§ **Problems to solve**
A. Summarize the NBA passage in two sentences.
B. Reproduce the NBA passage from "In the NBA, parity" up to and including "on Milwaukee’s deficiencies?".
C. List every team and every player named in the NBA passage.

§ **Selected excerpt**
:::

But for all the promise of something balanced and different, the Brooklyn Nets lurk alongside this hope, growing stronger even without James Harden, dominating with the most top-heavy roster in the league and wearing a charming mask as one of five franchises still alive this postseason that hasn’t won an NBA title.
In the NBA, parity isn’t as much a standard as it is a distraction. Just when a free-for-all looks possible, it usually turns out to be an intermission before the next superstar-laden team materializes.
The Milwaukee Bucks seemed like an ideal team to oppose the Nets’ bid for instant greatness. Instead, they are shriveling in the playoffs again. If their home court can’t rescue them from a 2-0 series deficit, if they can’t recover from the embarrassment of a 39-point loss in Game 2, they will squander another season of Giannis Antetokounmpo’s brilliance. What was supposed to be a rare Finals-caliber matchup in the second round now feels like an exhibition of desperation. And the Bucks can’t be the only ones experiencing it. What if this series is more a preview of Brooklyn’s burgeoning superiority than a referendum on Milwaukee’s deficiencies?

:::

Item position records

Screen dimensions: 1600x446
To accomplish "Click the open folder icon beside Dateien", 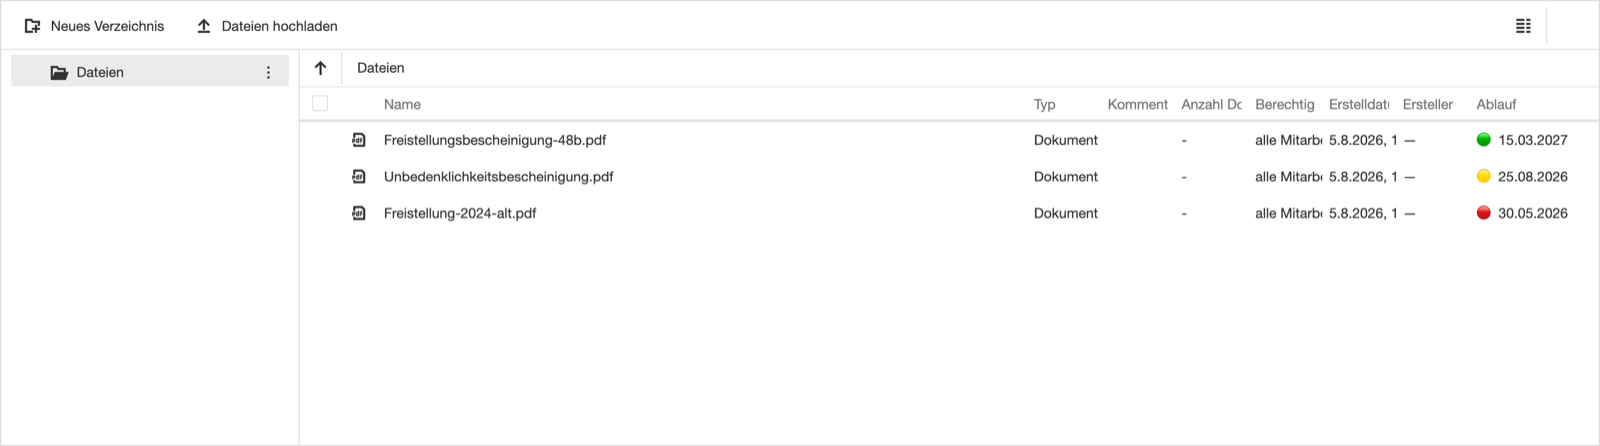I will [x=59, y=72].
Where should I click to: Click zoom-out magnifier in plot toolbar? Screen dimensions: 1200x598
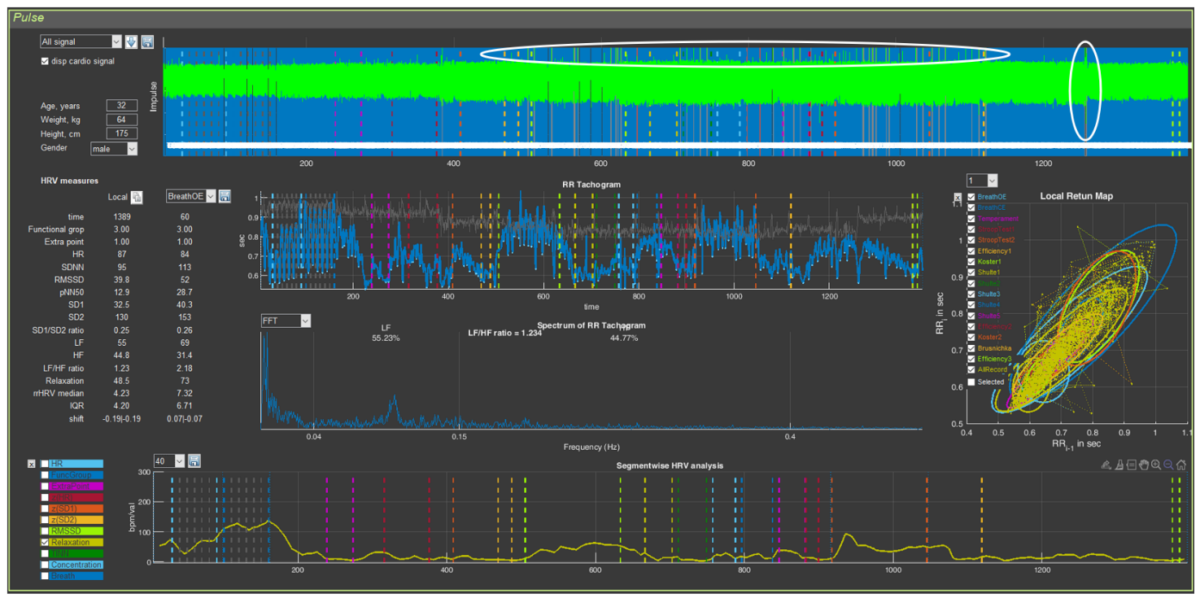pos(1167,465)
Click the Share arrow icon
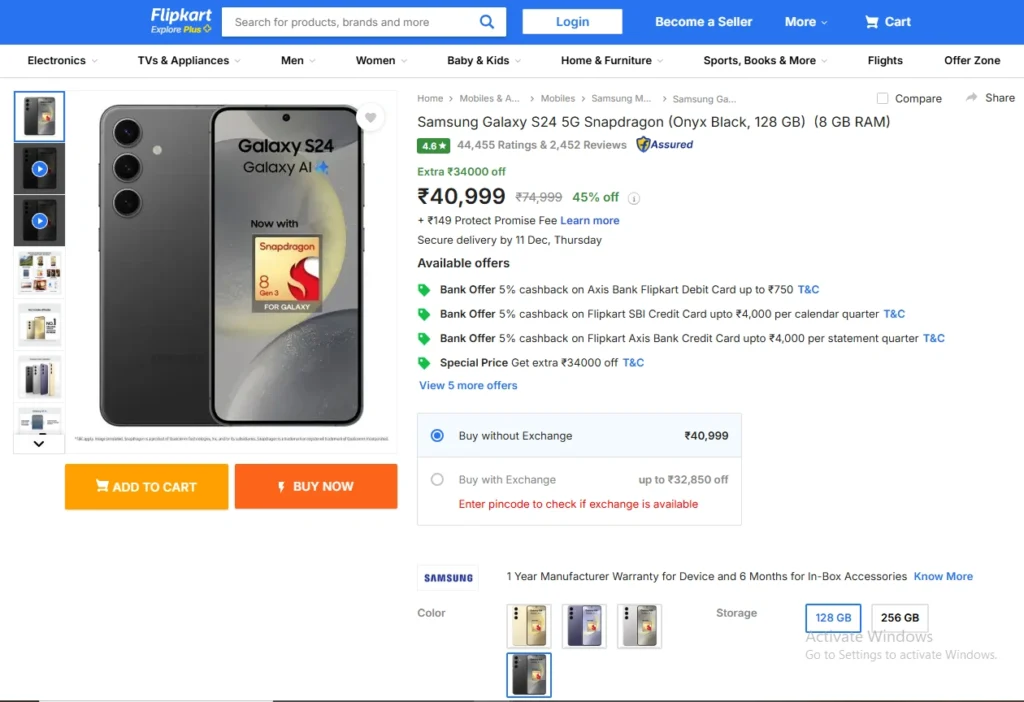 click(972, 97)
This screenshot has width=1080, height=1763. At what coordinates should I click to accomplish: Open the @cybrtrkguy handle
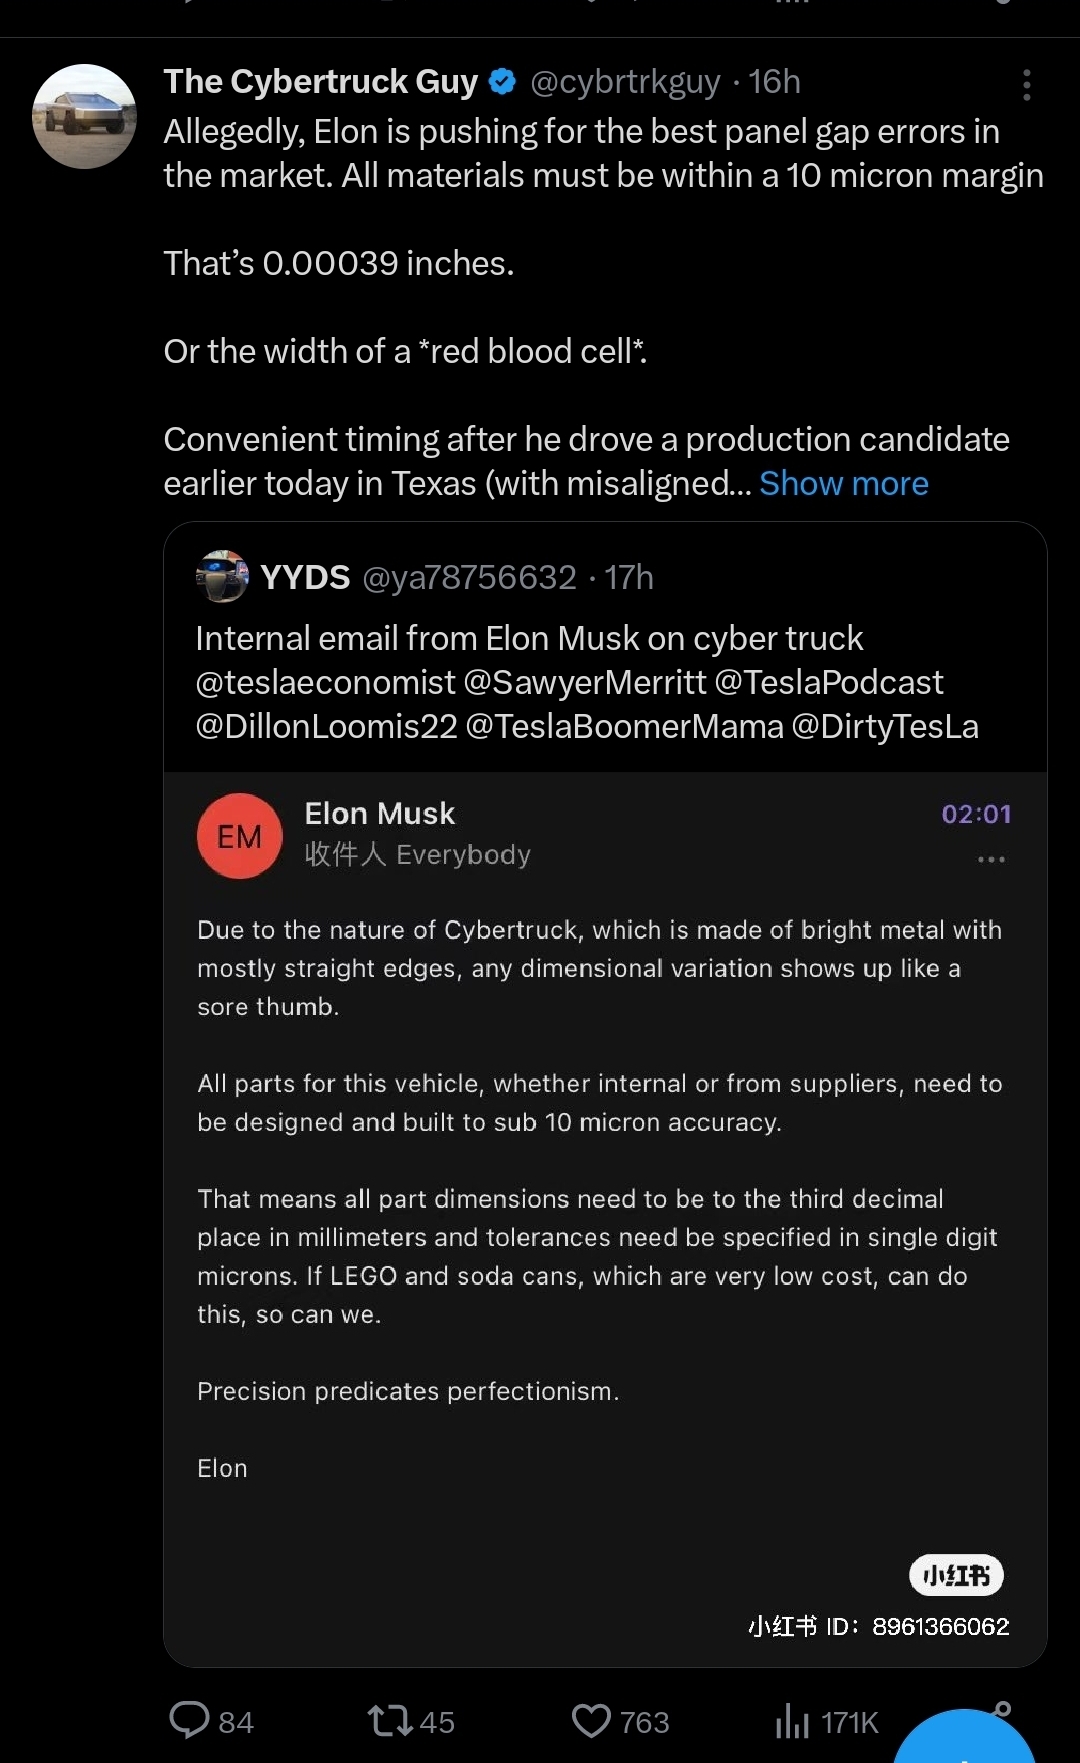coord(625,82)

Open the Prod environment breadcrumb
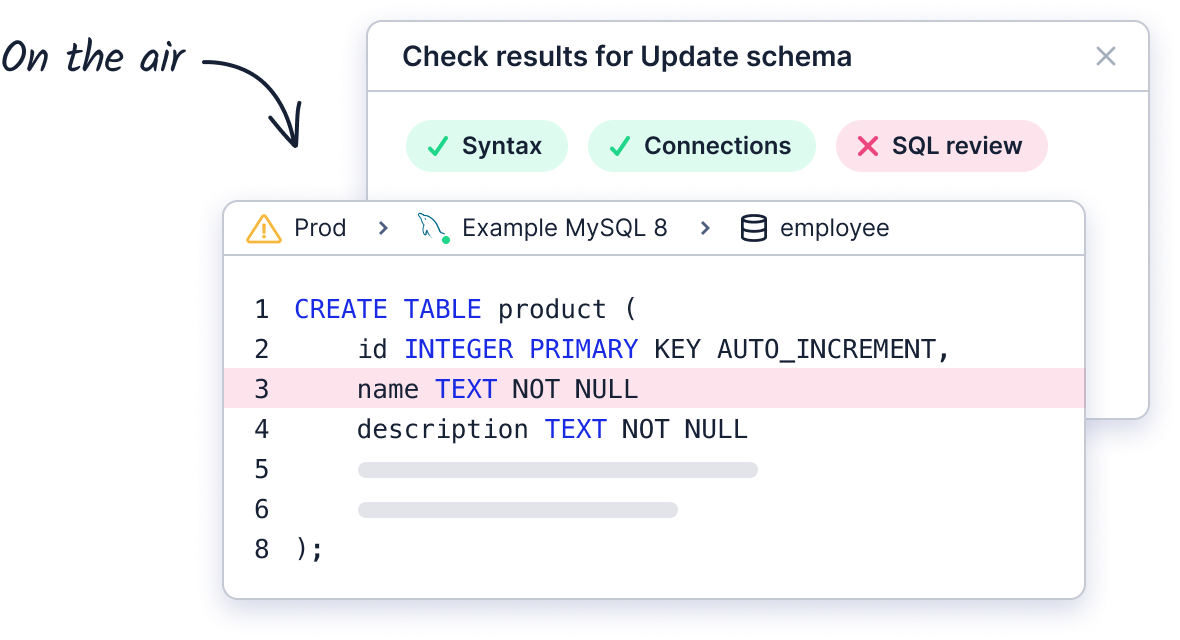click(320, 228)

:::

§ **Task solutions**
A. Even without James Harden, the Brooklyn Nets are growing stronger with the most top-heavy roster in the league, overshadowing hopes for a balanced postseason. The Milwaukee Bucks trail their series 2-0 after a 39-point loss in Game 2 and risk squandering another season of Giannis Antetokounmpo's brilliance, and the series may be more a preview of Brooklyn's burgeoning superiority than a referendum on Milwaukee.

B.
In the NBA, parity isn’t as much a standard as it is a distraction. Just when a free-for-all looks possible, it usually turns out to be an intermission before the next superstar-laden team materializes.
The Milwaukee Bucks seemed like an ideal team to oppose the Nets’ bid for instant greatness. Instead, they are shriveling in the playoffs again. If their home court can’t rescue them from a 2-0 series deficit, if they can’t recover from the embarrassment of a 39-point loss in Game 2, they will squander another season of Giannis Antetokounmpo’s brilliance. What was supposed to be a rare Finals-caliber matchup in the second round now feels like an exhibition of desperation. And the Bucks can’t be the only ones experiencing it. What if this series is more a preview of Brooklyn’s burgeoning superiority than a referendum on Milwaukee’s deficiencies?

C. Brooklyn Nets, Milwaukee Bucks, James Harden, Giannis Antetokounmpo